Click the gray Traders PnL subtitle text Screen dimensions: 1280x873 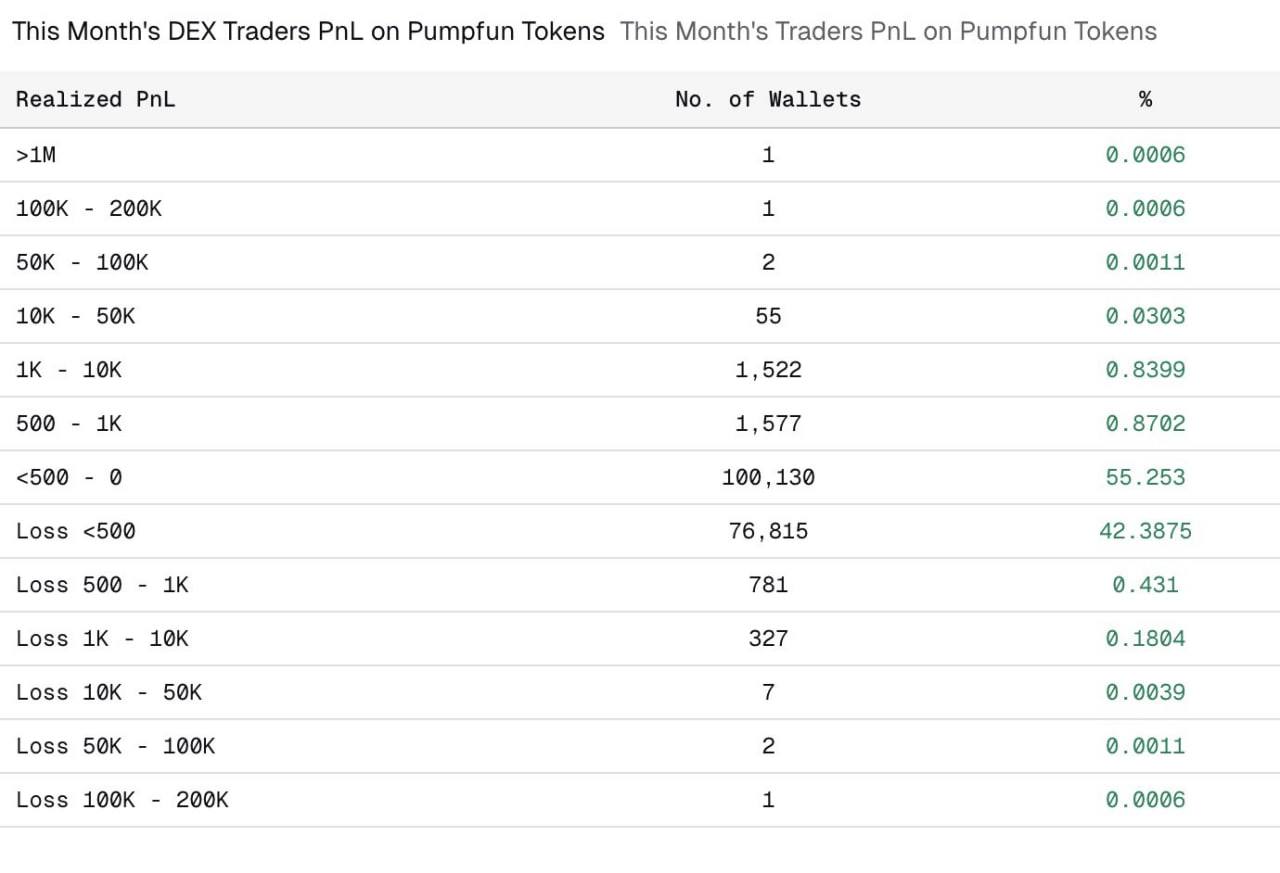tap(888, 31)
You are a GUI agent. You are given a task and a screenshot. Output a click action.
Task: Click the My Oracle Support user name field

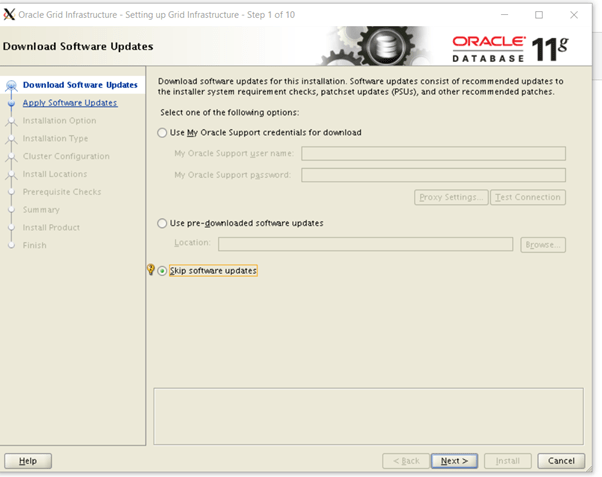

...

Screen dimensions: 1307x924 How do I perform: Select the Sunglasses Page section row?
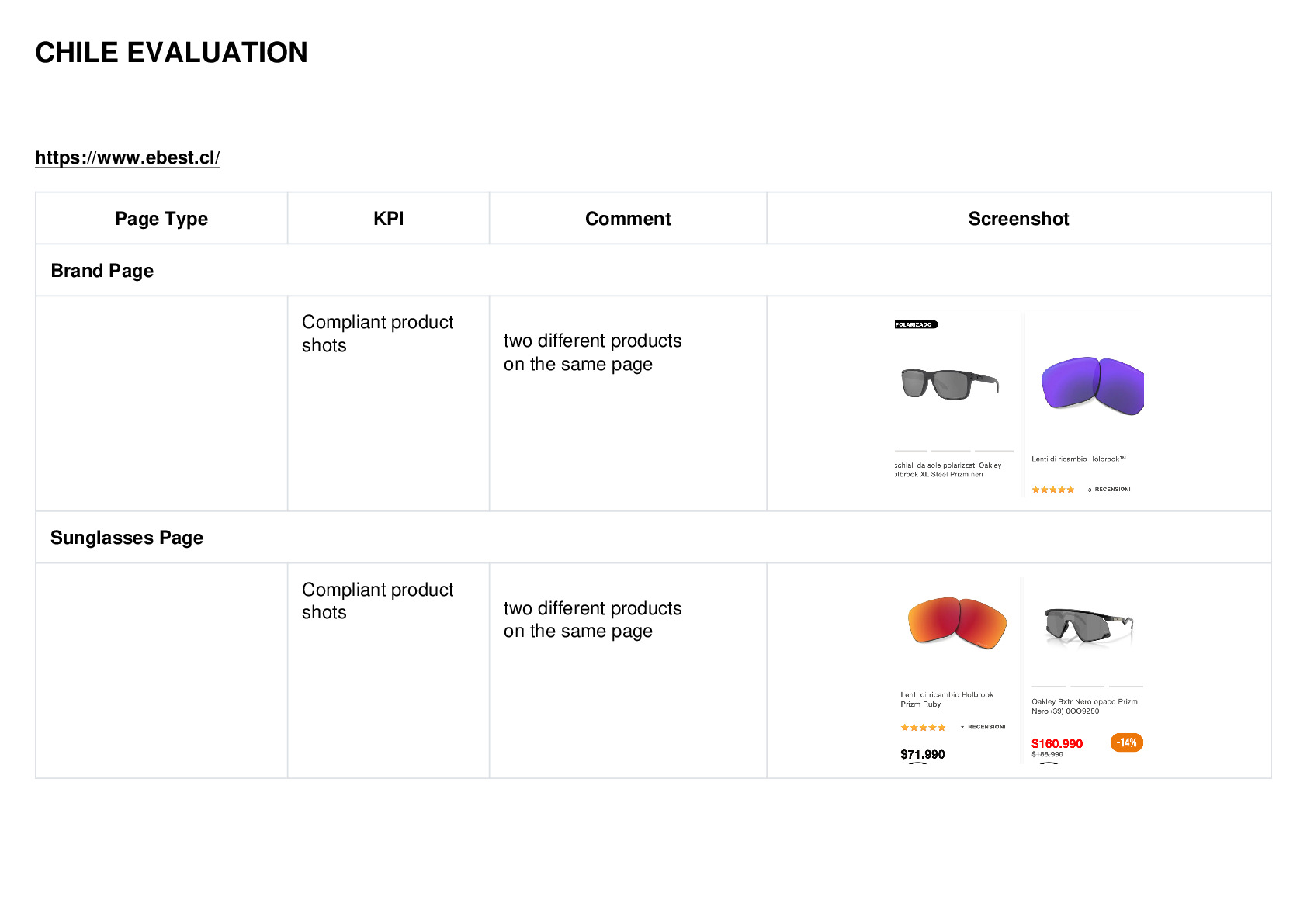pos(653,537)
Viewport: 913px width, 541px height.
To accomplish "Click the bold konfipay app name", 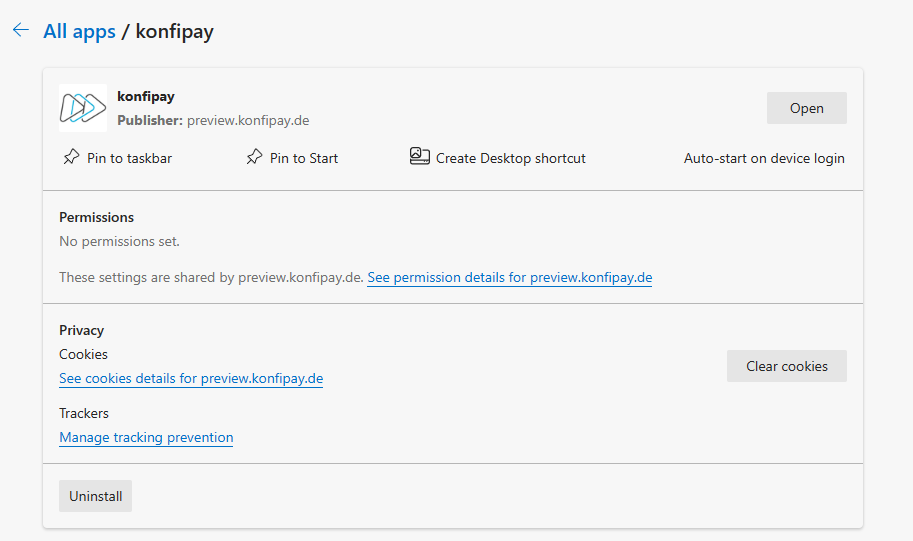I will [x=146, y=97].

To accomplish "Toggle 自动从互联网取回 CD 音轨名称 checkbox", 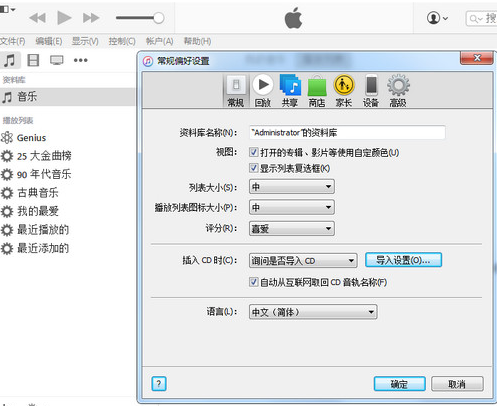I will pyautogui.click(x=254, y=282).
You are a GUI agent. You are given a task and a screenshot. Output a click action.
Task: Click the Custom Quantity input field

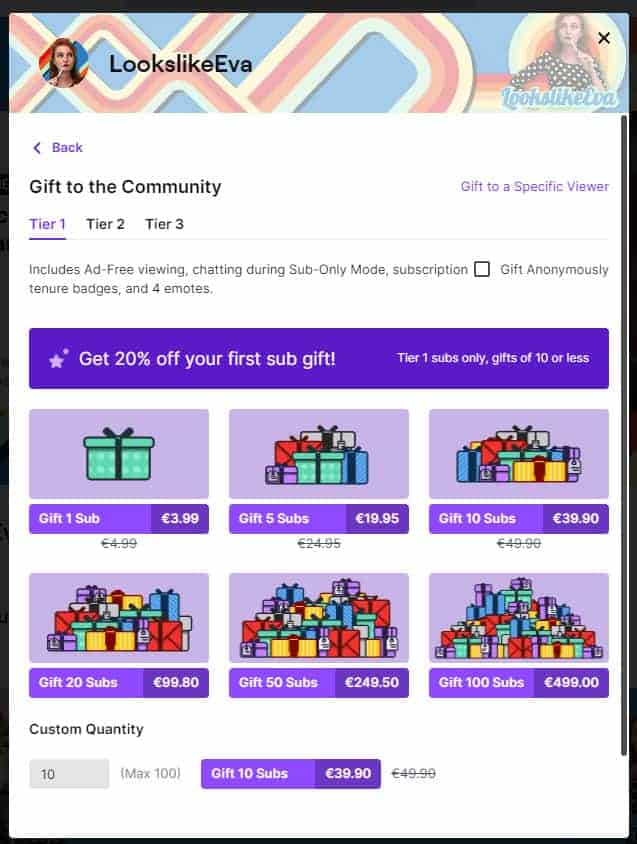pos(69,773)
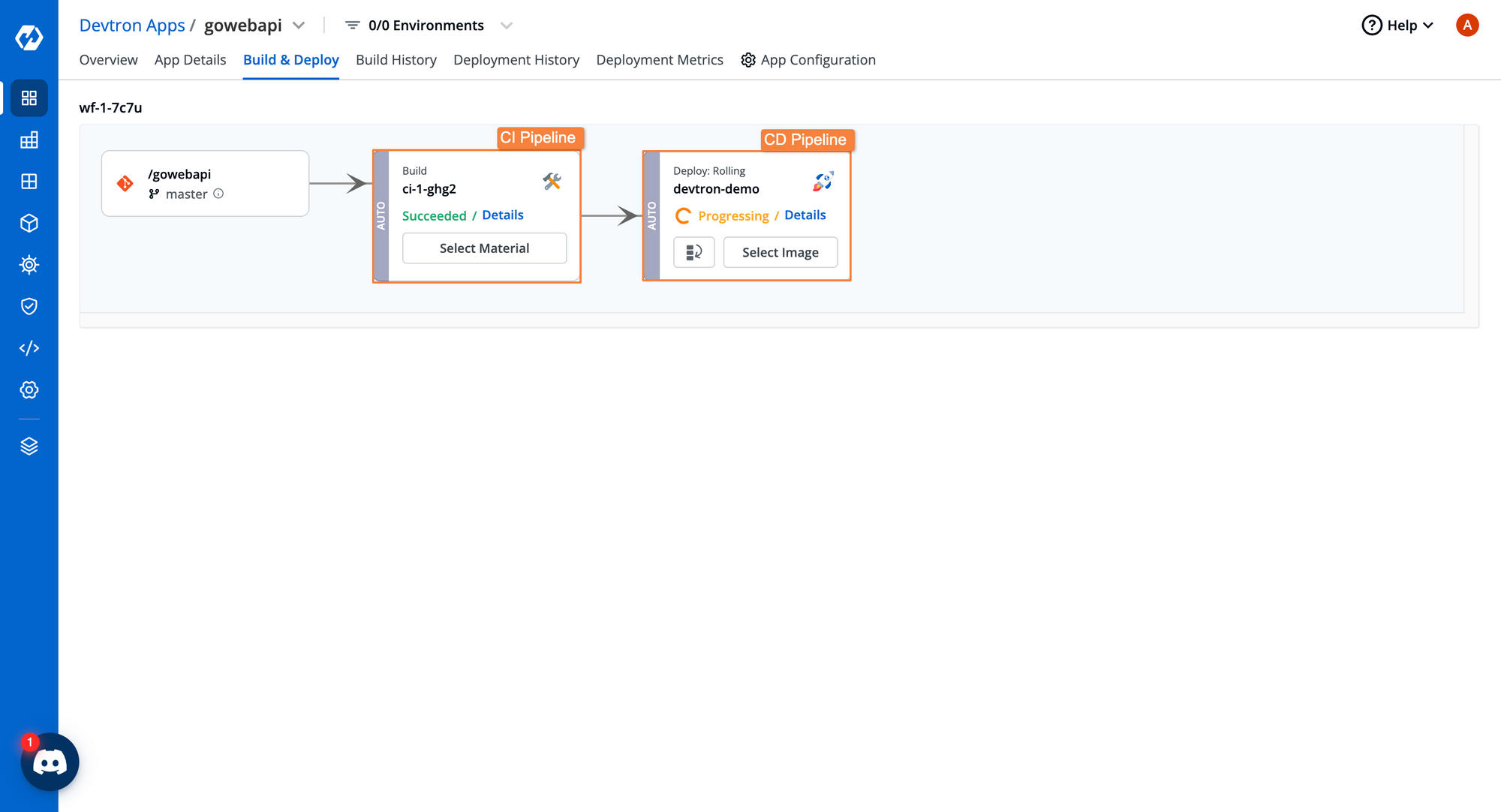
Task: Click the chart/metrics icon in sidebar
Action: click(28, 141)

...

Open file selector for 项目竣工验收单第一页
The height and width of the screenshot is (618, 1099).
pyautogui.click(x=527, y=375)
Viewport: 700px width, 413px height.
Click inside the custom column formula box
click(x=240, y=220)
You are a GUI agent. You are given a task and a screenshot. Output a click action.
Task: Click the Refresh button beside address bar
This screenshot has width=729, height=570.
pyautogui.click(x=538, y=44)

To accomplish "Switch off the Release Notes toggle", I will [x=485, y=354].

AIM OF THE EXERCISE: In the material above, how many lines include the word "Viewport"? Answer with the number only.

WRITTEN SOLUTION: 2